In March 2011 the United States wanted to join in the air campaign against Libya. This would require a vote by the UN Security Council. Medvedev agreed not to block the vote. Very soon, it became apparent that President Obama had expanded the humanitarian mandate from the UN into a regime-change mission directed at bombing Colonel Ghadaffi out of power. According to then-Secretary of Defense Robert Gates, “The Russians felt that they had been played for suckers on Libya. They felt that there had been a bait and switch.” Putin became incensed. Putin himself saw the Libyan intervention as the latest instance of a strand in American foreign policy that ran from Kosovo in the Clinton administration to Iraq in the Bush administration. Not the least of his concerns sprang from the evidence that overturning regimes in Muslim countries led to the triumph of Islamic radicals like the ones Russia has been fighting in Chechnya. Moreover, the Russians have not interfered with the airlift to Afghanistan nor have the reneged on the nuclear arms agreements. Apparently, they feel that a promise is a promise.

By September 2011 it had become apparent that Putin would be returning to the presidency in Spring 2012. American officials speculated on what impact this would have on Russo-American relations. The State Department was not optimistic.

In May 2012, Vladimir Putin returned to the presidency of Russia. President Obama sent his national security advisor, Thomas Donilon, to explore relations with the Russian strong-man. Obama may have hoped for a cordial relationship, but Putin did not welcome the initiative. For one thing, Putin blamed Secretary of State Clinton for encouraging the mass street demonstrations that attended his re-election. For another thing, “In Mr. Putin’s view, the United States wanted only to meddle in places where it had no business, fomenting revolutions to install governments friendly to Washington.” An American diplomat recalled that “Putin was very dug in on this idea that we will never have another Libya.” “When are you going to start bombing Syria?” Putin demanded.

Putin took up the matter with President Obama himself at another meeting in Mexico in June 2012. Obama argued that the two countries should co-operate to achieve a negotiated settlement in Syria. [NB: Implicit in this was the idea that Assad would have to go.] Putin refused to agree. A bunch of tit-for-tat harassment followed. The White House came up with a plan for a second “reset”: they would take up a number of suggestions made by the Russians earlier on as the agenda for trying to improve the relationship. The list of things to be addressed were further cuts in nuclear forces, a data-sharing plan to relieve some of the Russian anxiety over American missile defense, and expanded American trade and investment.

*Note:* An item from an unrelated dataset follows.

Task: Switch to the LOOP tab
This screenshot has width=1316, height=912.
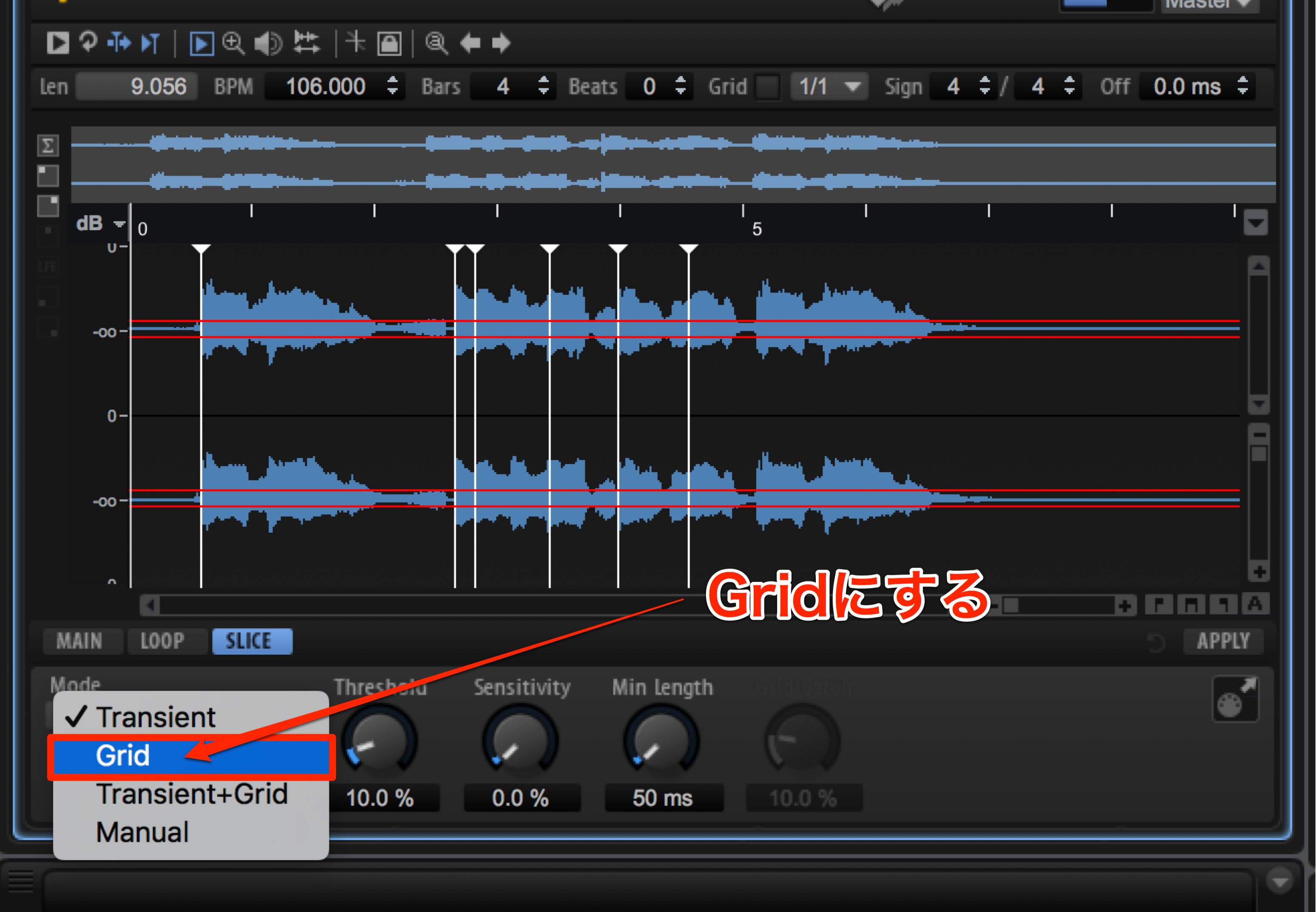Action: click(163, 641)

After Obama won re-election in November 2012, he sent Donilon to see Putin once again. In June 2013 Obama and Putin met at another G8 conference in Northern Ireland. Putin declined to take up any of the American proposals for a new “reset.” Putin did agree to meet separately with Obama during a conference in St. Petersburg. However, when Obama made a speech in Berlin suggesting a new round of Russo-American nuclear cuts, the Russians did not respond. Soon afterward, they agreed to shelter Edward Snowden, the NSA “leaker” then in flight from American law. Already wondering if the meeting with Putin would be worth having, Obama reacted to the asylum decision by cancelling the meeting. Obama publically belittled Putin as the “bored kid in the back of the classroom.”[1] Later on, during the Ukraine crisis of early 2014, Obama would describe Russia as “just a regional power.”

There are several questions worth considering. First, Vladimir Putin is as Josef Joffe has said, “a nasty son-of-a-bitch.” However, is he just a megalomaniac? Or does Putin have real reasons for obstructing American action in Syria and Ukraine? Looking at the results of President Obama’s foreign policy in Libya, Yemen, and Egypt, is it possible that there are many other powerful people at the head of unpopular governments who think that Putin may have a point?

Second, is international relations the same thing as a Chicago Parks and Recreation basketball court? Is trash-talking an opponent a useful way of resolving a conflict or gaining an advantage?

[1] Peter Baker, “U.S. Feels Chill in Its Relations with Russians,” NYT, 3 September 2013, pp. A1, A8.